Most breast cancers are epithelial tumors that develop from cells lining ducts or lobules; less common are nonepithelial cancers of the supporting stroma (angiosarcoma, primary stromal sarcomas, phyllodes tumor). Cancers are divided into carcinoma in situ and invasive cancer.

Carcinoma in situ is proliferation of cancer cells within ducts or lobules and without invasion of stromal tissue. Usually, ductal carcinoma in situ (DCIS) is detected only by mammography and is localized to one area; it may become invasive. Lobular carcinoma in situ (LCIS) is a nonpalpable lesion usually discovered via biopsy; it is rarely visualized with mammography. LCIS is not malignant, but its presence indicates increased risk of subsequent invasive carcinoma in either breast; about 1 to 2% of patients with LCIS develop cancer annually.

Invasive carcinoma is primarily adenocarcinoma. About 80% is the infiltrating ductal type; most of the remainder is infiltrating lobular. Rare forms include medullary, mucinous, and tubular carcinomas.

Paget's disease of the nipple (not to be confused with the metabolic bone disease also called Paget's disease) is a form of ductal carcinoma in situ that extends into the overlying skin of the nipple and areola, manifesting with an inflammatory skin lesion. Characteristic malignant cells called Paget cells are present in the epidermis. The cancer may be in situ or invasive.

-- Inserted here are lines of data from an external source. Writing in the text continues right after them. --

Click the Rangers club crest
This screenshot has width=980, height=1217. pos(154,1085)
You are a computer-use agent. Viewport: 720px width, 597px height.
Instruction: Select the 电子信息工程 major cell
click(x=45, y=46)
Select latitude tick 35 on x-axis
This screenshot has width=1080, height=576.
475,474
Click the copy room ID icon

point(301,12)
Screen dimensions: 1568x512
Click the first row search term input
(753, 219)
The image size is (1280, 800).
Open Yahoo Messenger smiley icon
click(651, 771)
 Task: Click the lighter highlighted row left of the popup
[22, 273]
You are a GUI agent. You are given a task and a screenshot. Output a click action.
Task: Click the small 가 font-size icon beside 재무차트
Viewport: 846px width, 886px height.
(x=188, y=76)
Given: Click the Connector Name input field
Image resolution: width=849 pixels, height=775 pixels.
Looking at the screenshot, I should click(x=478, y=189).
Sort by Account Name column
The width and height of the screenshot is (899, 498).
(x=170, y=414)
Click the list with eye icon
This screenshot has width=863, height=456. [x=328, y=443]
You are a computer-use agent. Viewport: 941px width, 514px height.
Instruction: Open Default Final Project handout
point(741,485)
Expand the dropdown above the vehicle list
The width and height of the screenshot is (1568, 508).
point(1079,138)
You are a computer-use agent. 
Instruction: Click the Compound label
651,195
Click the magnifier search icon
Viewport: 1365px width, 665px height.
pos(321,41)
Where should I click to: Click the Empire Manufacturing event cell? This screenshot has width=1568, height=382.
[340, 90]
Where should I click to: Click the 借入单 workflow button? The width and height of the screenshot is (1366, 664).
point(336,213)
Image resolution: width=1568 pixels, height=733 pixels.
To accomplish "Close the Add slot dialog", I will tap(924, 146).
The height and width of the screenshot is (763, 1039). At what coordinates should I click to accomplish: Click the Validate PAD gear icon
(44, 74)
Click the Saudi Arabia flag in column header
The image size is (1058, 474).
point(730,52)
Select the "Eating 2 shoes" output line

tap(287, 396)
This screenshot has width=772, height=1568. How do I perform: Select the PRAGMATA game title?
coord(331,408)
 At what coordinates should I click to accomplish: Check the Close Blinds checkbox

Breast cancer invades locally and spreads initially through the regional lymph nodes, bloodstream, or both. Metastatic breast cancer may affect almost any organ in the body—most commonly, lungs, liver, bone, brain, and skin. Most skin metastases occur in the region of the breast surgery; scalp metastases also are common. Metastatic breast cancer frequently appears years or decades after initial diagnosis and treatment.

Estrogen and progesterone receptors, present in some breast cancers, are nuclear hormone receptors that promote DNA replication and cell division when they are bound to the appropriate hormones. Thus, drugs that block these receptors may be useful in treating tumors with the receptors. About 2⁄3 of postmenopausal patients have an estrogen-receptor positive (ER+) tumor. Incidence of ER+ tumors is lower among premenopausal patients. Another cellular receptor is human epidermal growth factor receptor 2 (HER2) protein; its presence correlates with a poorer prognosis at any given stage of cancer.

Symptoms and Signs


Most breast cancers are discovered as a lump by the patient or during routine physical examination or mammography. Less commonly, the presenting symptom is breast pain or enlargement or a nondescript thickening in the breast. Paget's disease of the nipple presents with skin changes, including erythema, crusting, scaling, and discharge; these usually appear so benign that the patient ignores them, delaying diagnosis for a year or more. About 50% of patients with Paget's disease of the nipple have a palpable mass at presentation. A few patients with breast cancer present with signs of metastatic disease (eg, pathologic fracture, pulmonary dysfunction).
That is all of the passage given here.